### [EXERCISE DETAILS]
Exactly retype the lines from the top of the data through the line containing "Task: Collapse the", leaving out every picture.

<<<<

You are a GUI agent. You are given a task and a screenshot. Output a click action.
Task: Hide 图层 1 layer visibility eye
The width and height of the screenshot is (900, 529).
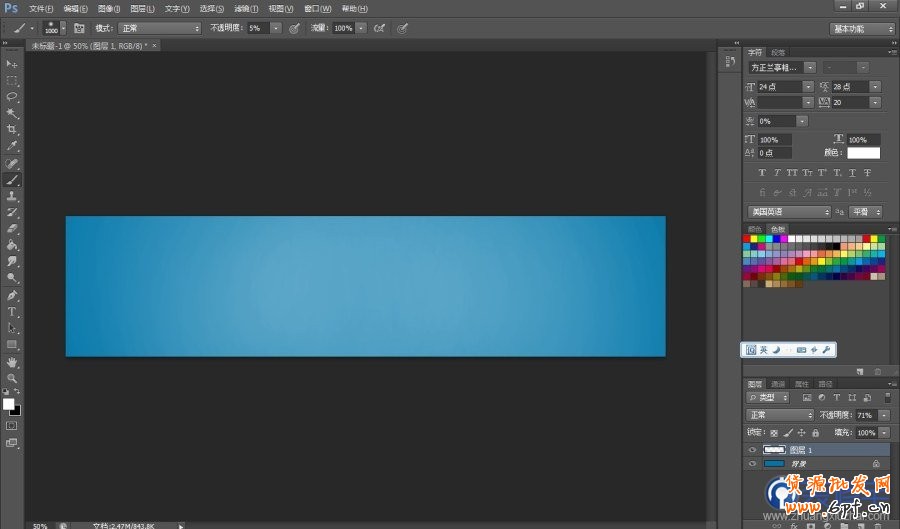point(752,450)
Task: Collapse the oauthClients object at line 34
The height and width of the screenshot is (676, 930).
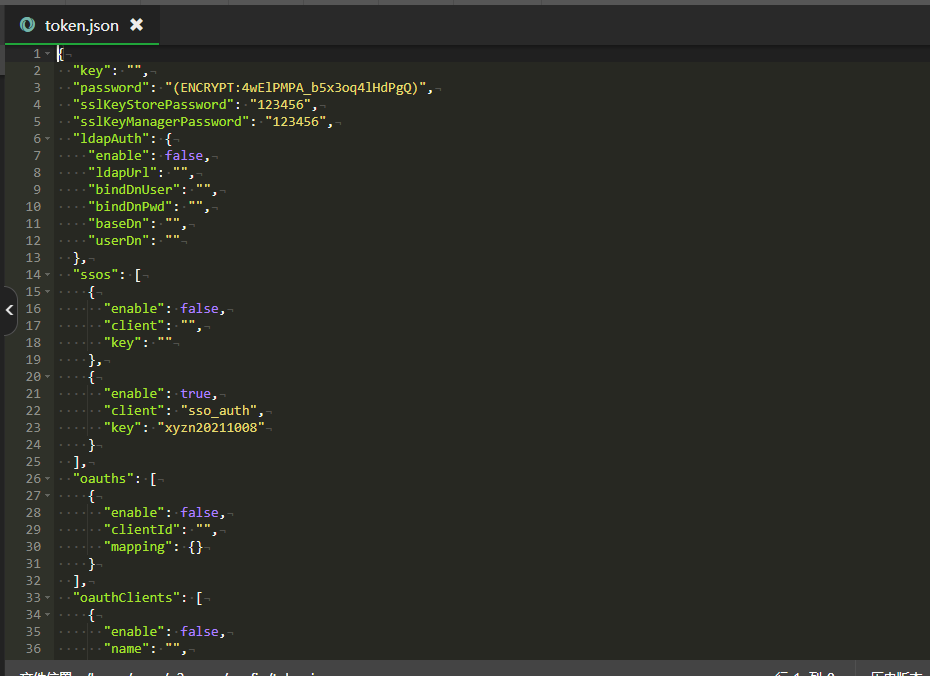Action: (x=49, y=614)
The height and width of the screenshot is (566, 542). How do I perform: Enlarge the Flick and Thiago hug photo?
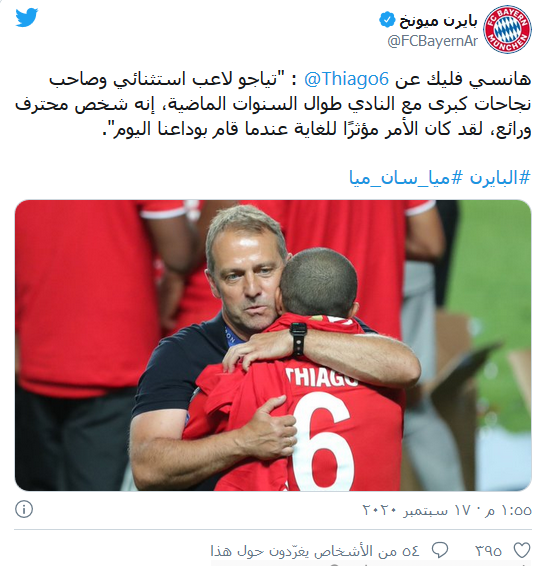tap(273, 345)
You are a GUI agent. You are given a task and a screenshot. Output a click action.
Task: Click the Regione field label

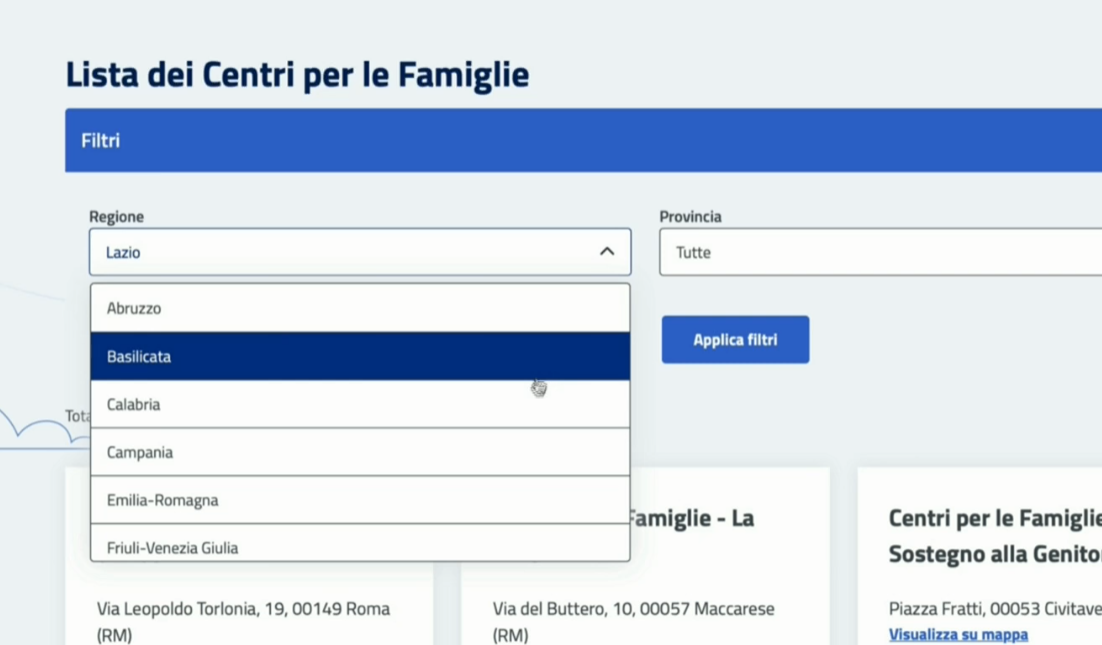tap(116, 217)
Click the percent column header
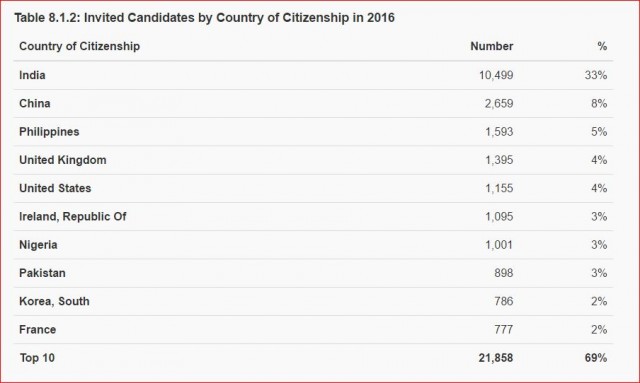Viewport: 640px width, 383px height. click(x=602, y=46)
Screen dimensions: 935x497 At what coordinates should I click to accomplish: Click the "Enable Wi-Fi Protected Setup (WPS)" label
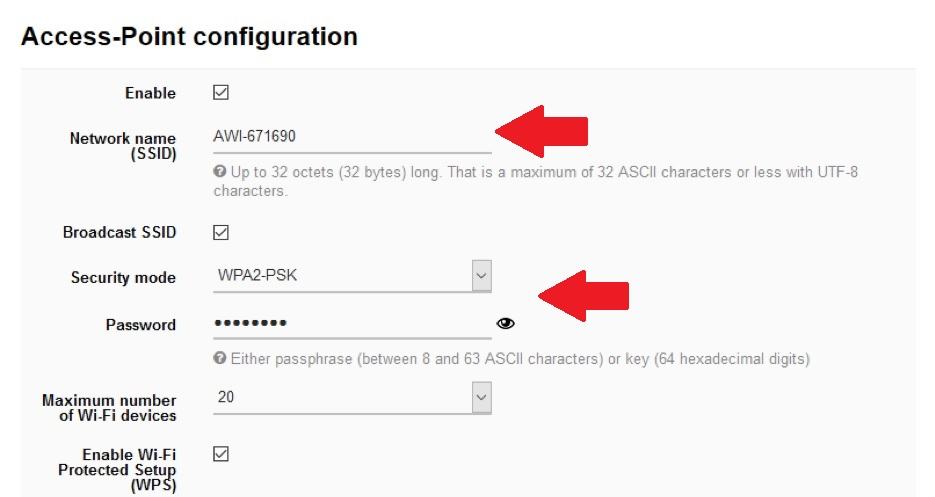pyautogui.click(x=117, y=469)
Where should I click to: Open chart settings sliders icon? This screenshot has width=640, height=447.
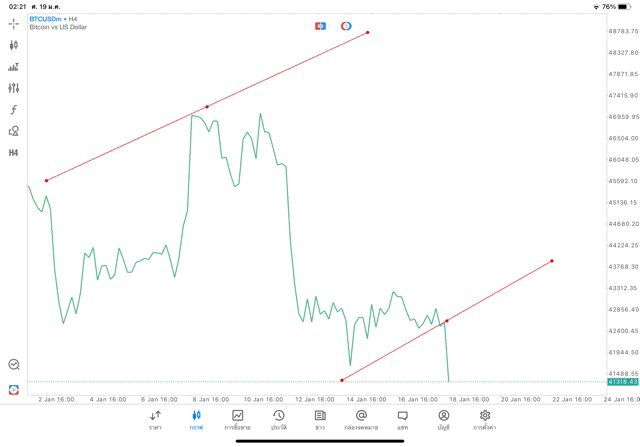point(13,88)
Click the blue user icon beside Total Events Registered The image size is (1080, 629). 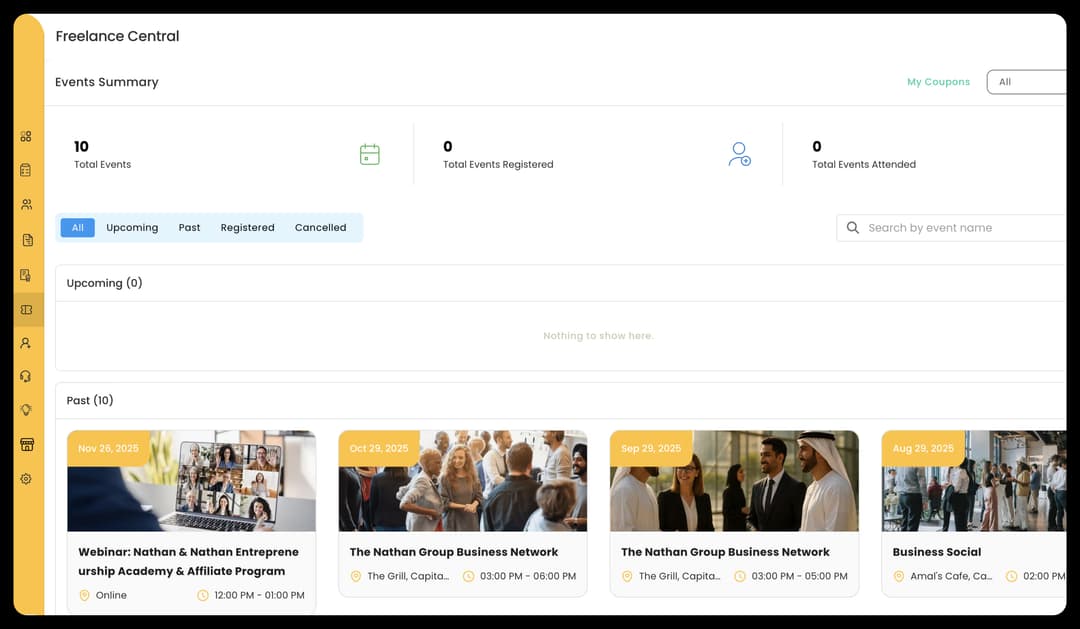pos(739,154)
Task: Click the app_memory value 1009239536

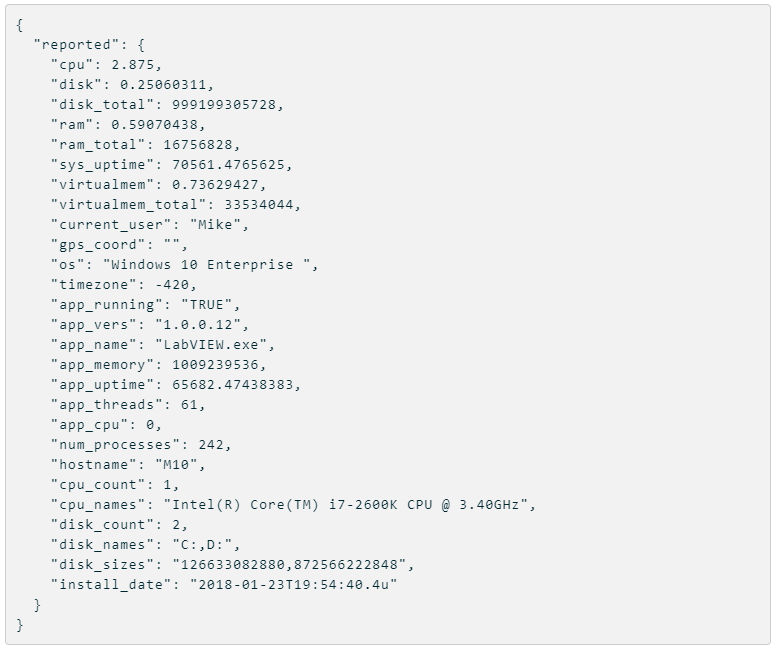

>>>>

### [TASK SOLUTION]
You are a GUI agent. You are given a task and a screenshot. Output a click action.
Task: Hide 图层 1 layer visibility eye
The width and height of the screenshot is (900, 529).
point(752,450)
Task: Collapse the oauthClients object at line 34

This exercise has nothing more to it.